By Mike Foster
Last month, the University of Ottawa heightened its focus on Indigenous issues by hiring Carolyn Laude, a native Mohawk with a history of building consensus, as senior adviser, Aboriginal initiatives.
Her mandate is to develop and enhance opportunities and programs for Indigenous students and staff and to advise the University on its strategic direction as it relates to initiatives aimed at Indigenous people.
Laude has already hired three graduate students to examine the demographic profile of First Nations students at uOttawa and to create an Indigenous-focused portal on the University’s website. The Gazette sat down with her to find out more about her approach and how the recent federal Truth and Reconciliation Commission report will influence her work.
Q: What will this new job position address?
A: In this new role, I plan to work closely with the Aboriginal Education Council, other groups and services, and academic units to enhance existing services and programs. Through a partnership approach, I also aim to identify and develop new programs related to Aboriginal student services in the social, cultural and academic spheres, as well as pinpointing and closing any gaps in the organization. Mostly, my activities will target five key areas: recruitment and retention, programs and services, policy and research, community/internal stakeholder relations and strategic planning.
Q: How do you begin tackling such huge, important issues?
A: Presently, I am developing an approach for engaging with the University of Ottawa and external stakeholders that will lead to the development of a three-year strategic plan on Aboriginal initiatives and community relations that align with the University’s Destination 2020 strategic plan. As a first step, I plan to meet with each department chair over the next month.

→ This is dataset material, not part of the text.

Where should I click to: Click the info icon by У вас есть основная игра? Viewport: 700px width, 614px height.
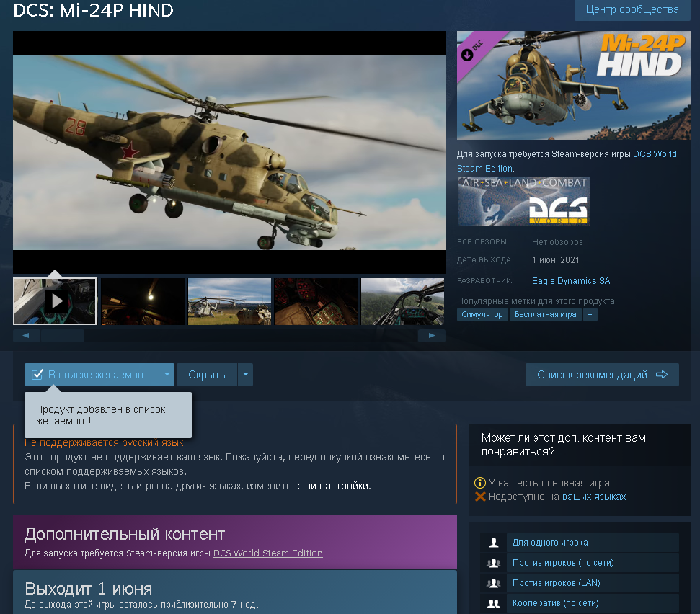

Q: Tell us about your education background and career path.
A: I hold a master’s degree in legal studies (’13) and I am still studying. I am presently completing a PhD in legal studies with a specialization in political economy (at Carleton University). My research aims to rethink policy options on reconciliation as it relates to natural resource extraction in order to address the tensions surrounding Aboriginal title claims and their impact on the environmental planning process post-Tsilhqot’in. Prior to my appointment at the University of Ottawa, I served as a senior environmental management specialist with Indigenous and Northern Affairs Canada.
Q. What is the extent of your knowledge of First Nations and Métis culture and history?
A. I am a Mohawk person, but have spent most of my life in northern Ontario amongst the Ojibwe, which has given me a greater appreciation and understanding of their culture, as opposed to my own. I have also lived in several jurisdictions across Canada and this has allowed me to get to know the Dene and Cree traditions and cultural practices as well. Each group’s culture is unique, and as an outsider to these communities you learn to appreciate the deep connection that each group has with the land, nature and the people. I also managed to contract for three years for a Métis provincial territorial organization, which helped me to understand the traditions, cultural practices and history of the Ontario Métis.
Q. How will the Truth and Reconciliation Commission recommendations on education inform your work? The TRC, for example, calls for the elimination of gaps in educational and employment attainments between Indigenous and non-Indigenous peoples, and for more funding to end the backlog of First Nations students seeking a postsecondary education.
A. I will be drawing on elements of the TRC calls to action as part of the strategic planning process and in my work with the academic units. It is always top of mind. As I work with faculties and services, we are certainly going to make sure that we are meeting the mark in terms of the calls for action around education. This university will have a different relationship with Indigenous peoples as a result of hiring someone like me. Obviously, the university is committed to renewing the relationship with Indigenous peoples since they filled my position and that is a good thing.
Q. What is a key lesson you have learned throughout your experience?
A. If you don’t work horizontally with all university and community stakeholders you will not be able to achieve true reconciliation in a post-secondary environment. Strong relationships and community partnerships are critical to this work at the University. Indigenous people can’t do it alone and neither can the University. If we work together to build a very different relationship between Indigenous peoples and the university, then together we can make great things happen.